The x-ray was not new, having been first used for medical procedures in 1900, but the practical application of the technology on a mass scale was unprecedented. It was blindly obvious that the ability to isolate and remove shrapnel, bullet and other objects from wounded men, not to mention resetting broken bones, was vital to saving lives and getting as many soldiers back into the field as quickly as possible.

Curie herself, though an accomplished scientist and theoretician of x-rays, was untrained in their medical use. She took it upon herself to learn how the machines were properly operated and even how to drive and service the trucks that carried them, so she could best make herself useful. She kept her daughter Irene, then just a teenager, close at hand as her assistant. The mobile x-ray machines were known to French soldiers as “little Curies”, bringing as they did the technology of the famed scientific family to the frontlines.

Marie Curie was named the director of the French Red Cross Radiology Service and was able to draw upon a huge contact book of wealthy individuals in order to gain financial and material assistance for her x-ray programs. She funded generators that could keep the trucks powered and developed a team of doctors that could use the technology and then operate using the results that they acquired. By the end of the war, there were 20 mobile radiology units in operation as well as hundreds of members of staff, a large number of them women like their leader.

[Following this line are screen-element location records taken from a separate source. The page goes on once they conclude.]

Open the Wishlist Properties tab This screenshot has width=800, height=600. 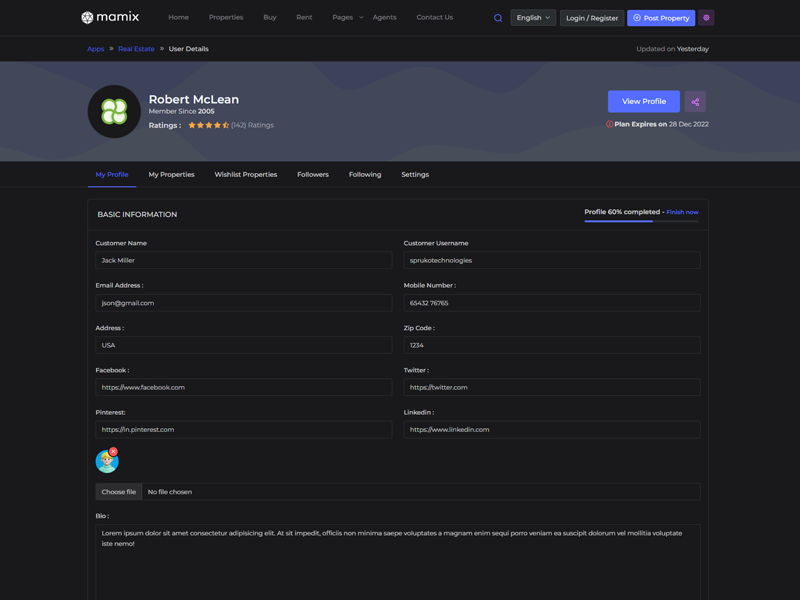coord(245,174)
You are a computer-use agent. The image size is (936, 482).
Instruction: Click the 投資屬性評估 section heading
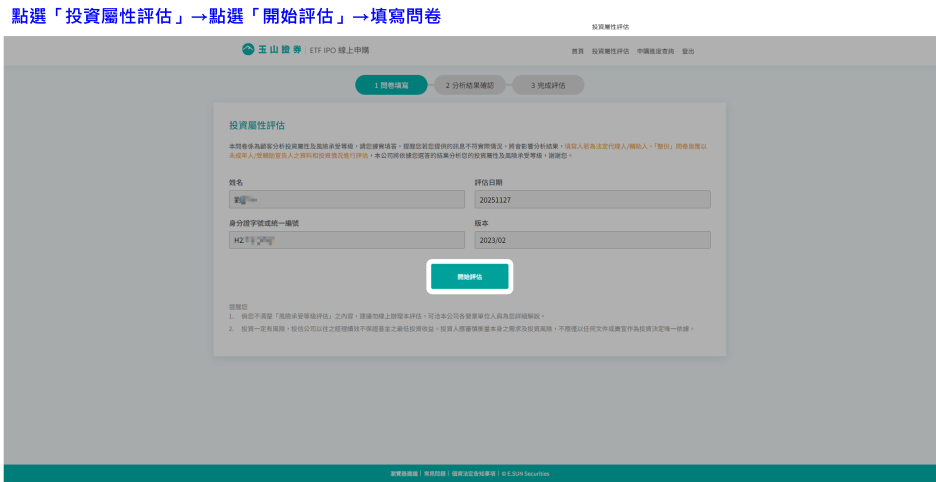click(x=257, y=126)
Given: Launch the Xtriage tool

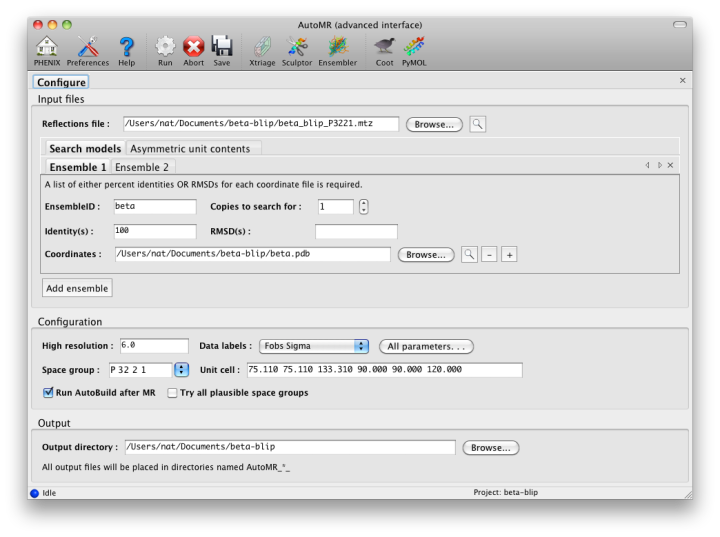Looking at the screenshot, I should click(x=261, y=47).
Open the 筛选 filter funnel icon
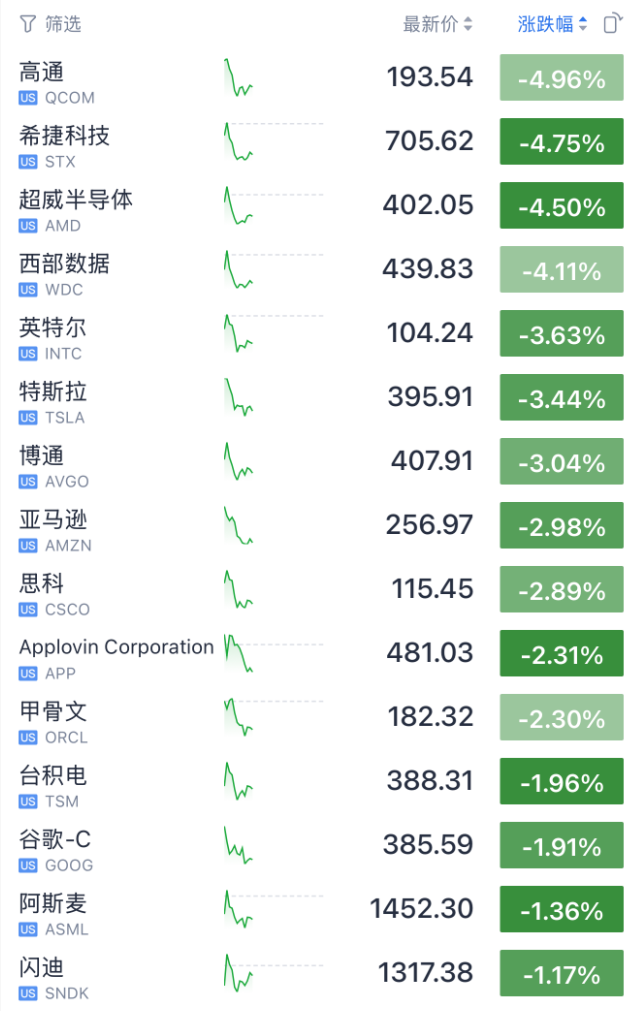633x1011 pixels. tap(28, 25)
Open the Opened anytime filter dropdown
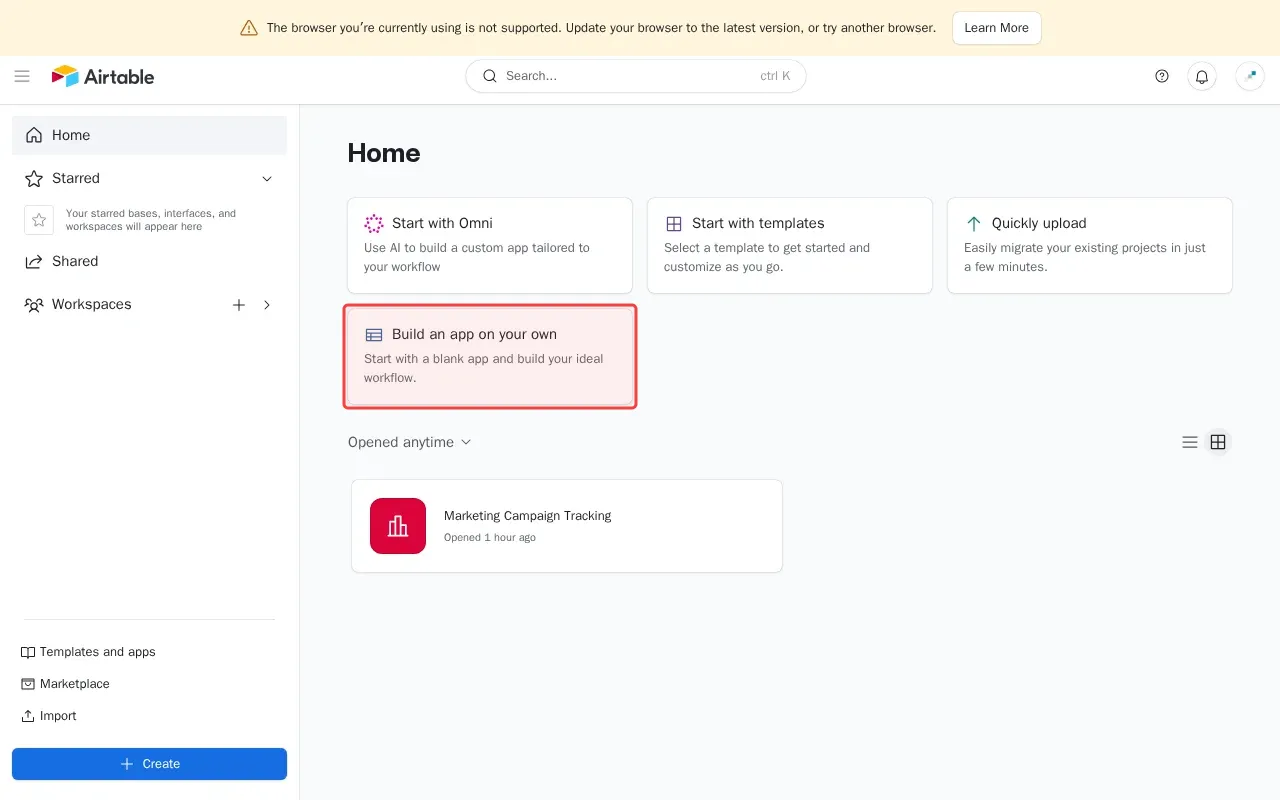Screen dimensions: 1280x800 tap(409, 442)
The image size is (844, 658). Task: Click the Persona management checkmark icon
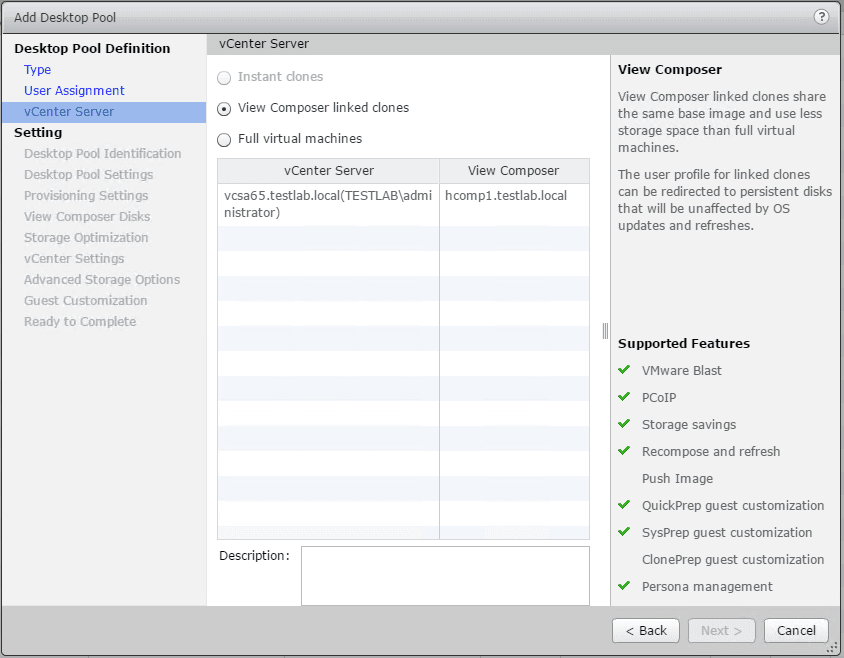point(624,586)
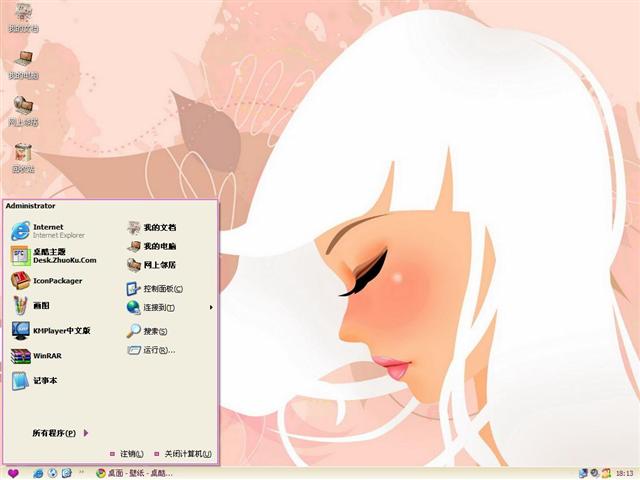This screenshot has height=480, width=640.
Task: Select the 网上邻居 desktop icon
Action: pyautogui.click(x=22, y=109)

Curie described the vehicles herself in her autobiography: “It was simply a touring motor-car, arranged for the transport of a complete radiologic apparatus, together with a dynamo that was worked by the engine of the car, and furnished the electric current necessary for the production of the rays. This car could come at the call of any of the hospitals, large or small, in the surroundings of Paris. Cases of urgent need were frequent, for these hospitals had to take care of the wounded who could not be transported to more distant places.”

Previously, radiology had been something that required extensive hospital treatment and the fortune of having such a technology nearby. Marie Curie managed to take the existing capabilities of science and apply them to the circumstances that befell France in the First World War, creating the mobile x-ray facilities that are commonplace today.